> **ASSIGNMENT**
Copy out every line of the listing in which "will" appears.

[Start of section]

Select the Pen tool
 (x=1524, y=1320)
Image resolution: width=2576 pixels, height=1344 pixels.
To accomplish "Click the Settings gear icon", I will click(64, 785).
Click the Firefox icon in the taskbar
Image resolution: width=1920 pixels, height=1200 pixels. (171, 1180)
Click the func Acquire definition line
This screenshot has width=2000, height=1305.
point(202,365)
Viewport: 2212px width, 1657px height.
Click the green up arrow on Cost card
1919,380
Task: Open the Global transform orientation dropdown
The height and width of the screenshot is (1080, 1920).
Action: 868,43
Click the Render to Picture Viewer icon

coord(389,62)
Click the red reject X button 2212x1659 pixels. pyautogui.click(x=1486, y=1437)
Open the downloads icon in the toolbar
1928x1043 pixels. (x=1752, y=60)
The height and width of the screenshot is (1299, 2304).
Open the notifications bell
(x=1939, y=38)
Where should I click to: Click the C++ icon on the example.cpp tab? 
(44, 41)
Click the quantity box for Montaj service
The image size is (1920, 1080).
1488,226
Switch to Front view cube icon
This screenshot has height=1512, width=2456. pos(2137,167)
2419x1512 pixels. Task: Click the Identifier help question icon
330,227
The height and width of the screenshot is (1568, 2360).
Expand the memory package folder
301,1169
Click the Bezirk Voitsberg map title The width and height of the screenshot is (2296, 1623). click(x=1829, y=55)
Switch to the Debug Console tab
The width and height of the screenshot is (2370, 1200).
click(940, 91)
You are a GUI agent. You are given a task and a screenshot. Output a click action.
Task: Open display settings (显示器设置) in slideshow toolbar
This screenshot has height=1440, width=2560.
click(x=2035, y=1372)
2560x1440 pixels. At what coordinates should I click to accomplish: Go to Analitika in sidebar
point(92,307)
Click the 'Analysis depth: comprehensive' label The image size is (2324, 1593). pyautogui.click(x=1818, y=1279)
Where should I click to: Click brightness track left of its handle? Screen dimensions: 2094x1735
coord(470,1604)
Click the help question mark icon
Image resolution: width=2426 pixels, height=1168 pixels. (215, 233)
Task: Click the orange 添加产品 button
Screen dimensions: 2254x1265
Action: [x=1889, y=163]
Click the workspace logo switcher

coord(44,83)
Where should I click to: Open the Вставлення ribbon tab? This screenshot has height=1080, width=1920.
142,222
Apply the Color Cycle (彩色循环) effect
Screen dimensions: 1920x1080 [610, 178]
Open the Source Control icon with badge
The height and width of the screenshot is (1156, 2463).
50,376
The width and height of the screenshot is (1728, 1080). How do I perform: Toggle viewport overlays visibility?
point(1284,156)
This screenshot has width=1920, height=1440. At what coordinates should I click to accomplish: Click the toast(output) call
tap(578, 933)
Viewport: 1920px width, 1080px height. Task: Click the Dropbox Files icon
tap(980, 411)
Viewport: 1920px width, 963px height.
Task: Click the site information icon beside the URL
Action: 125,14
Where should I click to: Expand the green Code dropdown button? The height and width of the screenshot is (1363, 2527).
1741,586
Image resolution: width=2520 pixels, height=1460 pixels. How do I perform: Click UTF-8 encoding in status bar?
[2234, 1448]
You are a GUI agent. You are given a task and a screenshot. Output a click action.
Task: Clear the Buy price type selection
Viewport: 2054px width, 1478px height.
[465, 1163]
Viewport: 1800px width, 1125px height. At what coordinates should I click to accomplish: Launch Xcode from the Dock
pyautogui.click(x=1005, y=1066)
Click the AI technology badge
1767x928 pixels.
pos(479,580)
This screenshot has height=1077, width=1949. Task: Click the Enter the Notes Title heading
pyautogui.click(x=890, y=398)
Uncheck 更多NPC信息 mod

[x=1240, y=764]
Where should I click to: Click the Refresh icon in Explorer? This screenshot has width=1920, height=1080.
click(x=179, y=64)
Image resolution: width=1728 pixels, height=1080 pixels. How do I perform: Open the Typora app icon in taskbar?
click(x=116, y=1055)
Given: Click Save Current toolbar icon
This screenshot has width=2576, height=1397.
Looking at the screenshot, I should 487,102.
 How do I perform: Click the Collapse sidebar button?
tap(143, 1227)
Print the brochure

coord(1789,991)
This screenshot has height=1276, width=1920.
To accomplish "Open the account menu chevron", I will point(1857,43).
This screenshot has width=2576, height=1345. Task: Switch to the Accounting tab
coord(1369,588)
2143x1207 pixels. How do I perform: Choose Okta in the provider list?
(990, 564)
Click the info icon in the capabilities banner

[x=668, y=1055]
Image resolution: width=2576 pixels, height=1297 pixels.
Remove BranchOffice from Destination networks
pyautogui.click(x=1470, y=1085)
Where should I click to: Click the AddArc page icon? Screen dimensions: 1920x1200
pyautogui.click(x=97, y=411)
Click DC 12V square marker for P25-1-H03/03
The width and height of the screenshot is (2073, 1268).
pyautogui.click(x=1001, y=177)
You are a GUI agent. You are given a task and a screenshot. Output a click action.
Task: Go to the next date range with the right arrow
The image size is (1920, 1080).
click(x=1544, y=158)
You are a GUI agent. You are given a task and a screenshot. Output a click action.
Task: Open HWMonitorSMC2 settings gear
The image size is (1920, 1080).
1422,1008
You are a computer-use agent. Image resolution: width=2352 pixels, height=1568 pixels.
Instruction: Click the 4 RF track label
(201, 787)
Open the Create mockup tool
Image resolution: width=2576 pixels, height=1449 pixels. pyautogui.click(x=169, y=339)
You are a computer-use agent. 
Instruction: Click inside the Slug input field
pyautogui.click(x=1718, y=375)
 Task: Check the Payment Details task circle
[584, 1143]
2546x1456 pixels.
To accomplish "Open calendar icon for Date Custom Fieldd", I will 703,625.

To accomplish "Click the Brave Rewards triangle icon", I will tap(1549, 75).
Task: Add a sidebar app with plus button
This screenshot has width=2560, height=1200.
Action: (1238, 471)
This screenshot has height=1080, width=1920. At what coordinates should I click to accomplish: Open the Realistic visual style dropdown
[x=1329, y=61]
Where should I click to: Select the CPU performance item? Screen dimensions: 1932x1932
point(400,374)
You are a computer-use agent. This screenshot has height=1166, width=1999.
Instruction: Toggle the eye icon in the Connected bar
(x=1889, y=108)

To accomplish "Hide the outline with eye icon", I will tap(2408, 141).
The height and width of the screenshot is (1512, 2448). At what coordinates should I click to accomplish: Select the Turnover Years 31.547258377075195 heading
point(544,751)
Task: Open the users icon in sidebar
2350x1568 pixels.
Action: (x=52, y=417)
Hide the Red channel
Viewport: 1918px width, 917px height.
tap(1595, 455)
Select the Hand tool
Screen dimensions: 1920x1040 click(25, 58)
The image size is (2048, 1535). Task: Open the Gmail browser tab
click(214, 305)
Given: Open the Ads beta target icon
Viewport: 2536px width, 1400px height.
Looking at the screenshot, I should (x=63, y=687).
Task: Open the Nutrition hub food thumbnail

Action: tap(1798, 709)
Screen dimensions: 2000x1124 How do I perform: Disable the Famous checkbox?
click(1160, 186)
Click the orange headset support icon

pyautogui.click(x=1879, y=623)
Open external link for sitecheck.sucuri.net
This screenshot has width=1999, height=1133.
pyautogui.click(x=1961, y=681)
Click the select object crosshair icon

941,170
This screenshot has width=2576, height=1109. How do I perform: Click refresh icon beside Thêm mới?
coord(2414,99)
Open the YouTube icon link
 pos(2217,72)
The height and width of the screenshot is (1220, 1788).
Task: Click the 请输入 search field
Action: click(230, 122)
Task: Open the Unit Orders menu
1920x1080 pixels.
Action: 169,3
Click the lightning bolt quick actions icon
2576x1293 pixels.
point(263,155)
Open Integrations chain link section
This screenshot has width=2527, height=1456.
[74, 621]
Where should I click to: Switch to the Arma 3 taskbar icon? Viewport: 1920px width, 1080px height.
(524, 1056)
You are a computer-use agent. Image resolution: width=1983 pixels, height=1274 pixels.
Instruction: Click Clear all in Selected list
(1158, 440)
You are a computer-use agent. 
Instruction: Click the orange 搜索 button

[End of section]

> **EXERCISE RESPONSE**
To accomplish "Click the Settings gear icon", I will click(64, 785).
To accomplish "Open the account menu chevron", I will point(1857,43).
To accomplish "Open calendar icon for Date Custom Fieldd", I will 703,625.
To accomplish "Click the Brave Rewards triangle icon", I will tap(1549, 75).
To accomplish "Hide the outline with eye icon", I will tap(2408, 141).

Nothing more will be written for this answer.